Modifiez les enregistrements ci-dessous en remplaçant « Project Bin » par « Media Bin », sans toucher au reste.

• [Enregistrements affichés]:
============================================================

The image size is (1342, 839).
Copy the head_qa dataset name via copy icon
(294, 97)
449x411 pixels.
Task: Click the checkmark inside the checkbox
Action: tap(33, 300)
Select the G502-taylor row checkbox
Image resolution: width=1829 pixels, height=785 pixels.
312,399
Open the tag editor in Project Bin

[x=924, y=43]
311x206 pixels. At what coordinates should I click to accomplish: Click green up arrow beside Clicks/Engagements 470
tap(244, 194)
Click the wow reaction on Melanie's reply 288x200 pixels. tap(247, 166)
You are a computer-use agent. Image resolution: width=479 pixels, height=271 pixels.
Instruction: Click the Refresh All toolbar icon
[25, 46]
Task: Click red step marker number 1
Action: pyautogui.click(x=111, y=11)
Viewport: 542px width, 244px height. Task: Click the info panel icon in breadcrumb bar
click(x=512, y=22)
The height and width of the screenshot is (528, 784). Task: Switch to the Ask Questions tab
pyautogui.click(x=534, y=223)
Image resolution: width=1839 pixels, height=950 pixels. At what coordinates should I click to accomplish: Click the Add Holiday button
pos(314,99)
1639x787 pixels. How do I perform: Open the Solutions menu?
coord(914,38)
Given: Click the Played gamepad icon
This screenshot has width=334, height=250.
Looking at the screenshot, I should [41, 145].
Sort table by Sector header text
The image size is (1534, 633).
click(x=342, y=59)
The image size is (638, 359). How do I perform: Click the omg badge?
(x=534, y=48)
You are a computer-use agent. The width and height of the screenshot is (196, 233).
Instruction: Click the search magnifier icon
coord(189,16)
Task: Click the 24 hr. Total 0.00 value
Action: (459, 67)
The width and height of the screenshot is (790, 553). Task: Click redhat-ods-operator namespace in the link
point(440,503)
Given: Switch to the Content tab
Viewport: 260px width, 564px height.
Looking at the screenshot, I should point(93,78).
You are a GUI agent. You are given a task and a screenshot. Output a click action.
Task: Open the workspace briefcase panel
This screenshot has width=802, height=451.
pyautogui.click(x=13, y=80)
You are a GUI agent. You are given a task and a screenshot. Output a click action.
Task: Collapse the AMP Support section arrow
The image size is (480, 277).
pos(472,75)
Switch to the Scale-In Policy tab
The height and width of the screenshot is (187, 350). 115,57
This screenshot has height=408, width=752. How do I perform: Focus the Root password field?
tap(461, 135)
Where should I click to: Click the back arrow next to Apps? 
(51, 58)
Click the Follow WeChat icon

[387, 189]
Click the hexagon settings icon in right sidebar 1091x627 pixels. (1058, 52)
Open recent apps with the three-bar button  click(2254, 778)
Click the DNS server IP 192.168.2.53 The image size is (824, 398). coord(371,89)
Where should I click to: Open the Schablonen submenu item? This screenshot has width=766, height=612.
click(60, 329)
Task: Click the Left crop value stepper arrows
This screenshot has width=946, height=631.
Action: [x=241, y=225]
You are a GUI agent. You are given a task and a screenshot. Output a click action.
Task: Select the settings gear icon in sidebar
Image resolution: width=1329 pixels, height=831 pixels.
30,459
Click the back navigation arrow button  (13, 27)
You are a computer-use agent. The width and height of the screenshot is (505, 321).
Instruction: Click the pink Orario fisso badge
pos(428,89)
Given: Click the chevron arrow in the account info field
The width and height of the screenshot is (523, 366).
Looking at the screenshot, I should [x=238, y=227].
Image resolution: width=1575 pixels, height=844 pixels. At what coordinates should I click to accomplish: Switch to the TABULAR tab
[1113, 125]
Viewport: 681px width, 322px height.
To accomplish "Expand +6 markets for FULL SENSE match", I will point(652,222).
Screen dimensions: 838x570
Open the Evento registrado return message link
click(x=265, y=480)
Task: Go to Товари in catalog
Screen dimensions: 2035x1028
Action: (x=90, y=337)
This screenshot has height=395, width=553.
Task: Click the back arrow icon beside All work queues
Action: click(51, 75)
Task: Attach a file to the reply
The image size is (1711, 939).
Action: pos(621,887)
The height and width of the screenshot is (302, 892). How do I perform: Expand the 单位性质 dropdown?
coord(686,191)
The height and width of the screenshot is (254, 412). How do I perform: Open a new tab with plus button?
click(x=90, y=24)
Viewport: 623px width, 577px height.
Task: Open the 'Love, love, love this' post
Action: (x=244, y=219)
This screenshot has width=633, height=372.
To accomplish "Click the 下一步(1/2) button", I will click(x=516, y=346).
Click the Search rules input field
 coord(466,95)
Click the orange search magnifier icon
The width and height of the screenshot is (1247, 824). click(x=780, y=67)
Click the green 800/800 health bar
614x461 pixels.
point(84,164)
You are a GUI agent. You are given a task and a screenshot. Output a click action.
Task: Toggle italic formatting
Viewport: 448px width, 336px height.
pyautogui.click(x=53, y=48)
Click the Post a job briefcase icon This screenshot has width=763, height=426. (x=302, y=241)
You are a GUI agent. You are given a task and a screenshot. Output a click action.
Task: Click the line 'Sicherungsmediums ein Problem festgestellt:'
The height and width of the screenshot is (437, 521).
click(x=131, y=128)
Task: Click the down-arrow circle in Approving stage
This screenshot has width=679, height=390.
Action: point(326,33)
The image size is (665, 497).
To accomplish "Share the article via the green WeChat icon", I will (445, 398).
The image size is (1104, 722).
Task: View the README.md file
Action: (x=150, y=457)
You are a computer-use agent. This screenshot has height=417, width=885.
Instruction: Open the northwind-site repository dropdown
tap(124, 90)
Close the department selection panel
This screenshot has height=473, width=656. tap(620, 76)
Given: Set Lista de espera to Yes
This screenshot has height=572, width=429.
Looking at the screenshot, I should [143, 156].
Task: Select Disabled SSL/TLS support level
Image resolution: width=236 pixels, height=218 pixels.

============================================================

• [Réponse ci-dessous]:
The image size is (1342, 839).
Copy the head_qa dataset name via copy icon
(294, 97)
449x411 pixels.
Task: Click the checkmark inside the checkbox
Action: tap(33, 300)
Select the G502-taylor row checkbox
Image resolution: width=1829 pixels, height=785 pixels.
312,399
Open the tag editor in Media Bin

[x=924, y=43]
311x206 pixels. At what coordinates should I click to accomplish: Click green up arrow beside Clicks/Engagements 470
tap(244, 194)
Click the wow reaction on Melanie's reply 288x200 pixels. tap(247, 166)
You are a computer-use agent. Image resolution: width=479 pixels, height=271 pixels.
Instruction: Click the Refresh All toolbar icon
[25, 46]
Task: Click red step marker number 1
Action: pyautogui.click(x=111, y=11)
Viewport: 542px width, 244px height. Task: Click the info panel icon in breadcrumb bar
click(x=512, y=22)
The height and width of the screenshot is (528, 784). Task: Switch to the Ask Questions tab
pyautogui.click(x=534, y=223)
Image resolution: width=1839 pixels, height=950 pixels. At what coordinates should I click to accomplish: Click the Add Holiday button
pos(314,99)
1639x787 pixels. How do I perform: Open the Solutions menu?
coord(914,38)
Given: Click the Played gamepad icon
This screenshot has width=334, height=250.
Looking at the screenshot, I should [41, 145].
Sort table by Sector header text
The image size is (1534, 633).
click(x=342, y=59)
The image size is (638, 359). How do I perform: Click the omg badge?
(x=534, y=48)
You are a computer-use agent. The width and height of the screenshot is (196, 233).
Instruction: Click the search magnifier icon
coord(189,16)
Task: Click the 24 hr. Total 0.00 value
Action: (459, 67)
The width and height of the screenshot is (790, 553). Task: Click redhat-ods-operator namespace in the link
point(440,503)
Given: Switch to the Content tab
Viewport: 260px width, 564px height.
Looking at the screenshot, I should point(93,78).
You are a GUI agent. You are given a task and a screenshot. Output a click action.
Task: Open the workspace briefcase panel
This screenshot has width=802, height=451.
pyautogui.click(x=13, y=80)
You are a GUI agent. You are given a task and a screenshot. Output a click action.
Task: Collapse the AMP Support section arrow
The image size is (480, 277).
pos(472,75)
Switch to the Scale-In Policy tab
The height and width of the screenshot is (187, 350). 115,57
This screenshot has height=408, width=752. How do I perform: Focus the Root password field?
tap(461, 135)
Where should I click to: Click the back arrow next to Apps? 
(51, 58)
Click the Follow WeChat icon

[387, 189]
Click the hexagon settings icon in right sidebar 1091x627 pixels. (1058, 52)
Open recent apps with the three-bar button  click(2254, 778)
Click the DNS server IP 192.168.2.53 The image size is (824, 398). coord(371,89)
Where should I click to: Open the Schablonen submenu item? This screenshot has width=766, height=612.
click(60, 329)
Task: Click the Left crop value stepper arrows
This screenshot has width=946, height=631.
Action: [x=241, y=225]
You are a GUI agent. You are given a task and a screenshot. Output a click action.
Task: Select the settings gear icon in sidebar
Image resolution: width=1329 pixels, height=831 pixels.
30,459
Click the back navigation arrow button  (13, 27)
You are a computer-use agent. The width and height of the screenshot is (505, 321).
Instruction: Click the pink Orario fisso badge
pos(428,89)
Given: Click the chevron arrow in the account info field
The width and height of the screenshot is (523, 366).
Looking at the screenshot, I should [x=238, y=227].
Image resolution: width=1575 pixels, height=844 pixels. At what coordinates should I click to accomplish: Switch to the TABULAR tab
[1113, 125]
Viewport: 681px width, 322px height.
To accomplish "Expand +6 markets for FULL SENSE match", I will point(652,222).
Screen dimensions: 838x570
Open the Evento registrado return message link
click(x=265, y=480)
Task: Go to Товари in catalog
Screen dimensions: 2035x1028
Action: (x=90, y=337)
This screenshot has height=395, width=553.
Task: Click the back arrow icon beside All work queues
Action: click(51, 75)
Task: Attach a file to the reply
The image size is (1711, 939).
Action: pos(621,887)
The height and width of the screenshot is (302, 892). How do I perform: Expand the 单位性质 dropdown?
coord(686,191)
The height and width of the screenshot is (254, 412). How do I perform: Open a new tab with plus button?
click(x=90, y=24)
Viewport: 623px width, 577px height.
Task: Open the 'Love, love, love this' post
Action: (x=244, y=219)
This screenshot has width=633, height=372.
To accomplish "Click the 下一步(1/2) button", I will click(x=516, y=346).
Click the Search rules input field
 coord(466,95)
Click the orange search magnifier icon
The width and height of the screenshot is (1247, 824). click(x=780, y=67)
Click the green 800/800 health bar
614x461 pixels.
point(84,164)
You are a GUI agent. You are given a task and a screenshot. Output a click action.
Task: Toggle italic formatting
Viewport: 448px width, 336px height.
pyautogui.click(x=53, y=48)
Click the Post a job briefcase icon This screenshot has width=763, height=426. (x=302, y=241)
You are a GUI agent. You are given a task and a screenshot. Output a click action.
Task: Click the line 'Sicherungsmediums ein Problem festgestellt:'
The height and width of the screenshot is (437, 521).
click(x=131, y=128)
Task: Click the down-arrow circle in Approving stage
This screenshot has width=679, height=390.
Action: point(326,33)
The image size is (665, 497).
To accomplish "Share the article via the green WeChat icon", I will (445, 398).
The image size is (1104, 722).
Task: View the README.md file
Action: (x=150, y=457)
You are a computer-use agent. This screenshot has height=417, width=885.
Instruction: Open the northwind-site repository dropdown
tap(124, 90)
Close the department selection panel
This screenshot has height=473, width=656. tap(620, 76)
Given: Set Lista de espera to Yes
This screenshot has height=572, width=429.
Looking at the screenshot, I should [143, 156].
Task: Select Disabled SSL/TLS support level
Image resolution: width=236 pixels, height=218 pixels.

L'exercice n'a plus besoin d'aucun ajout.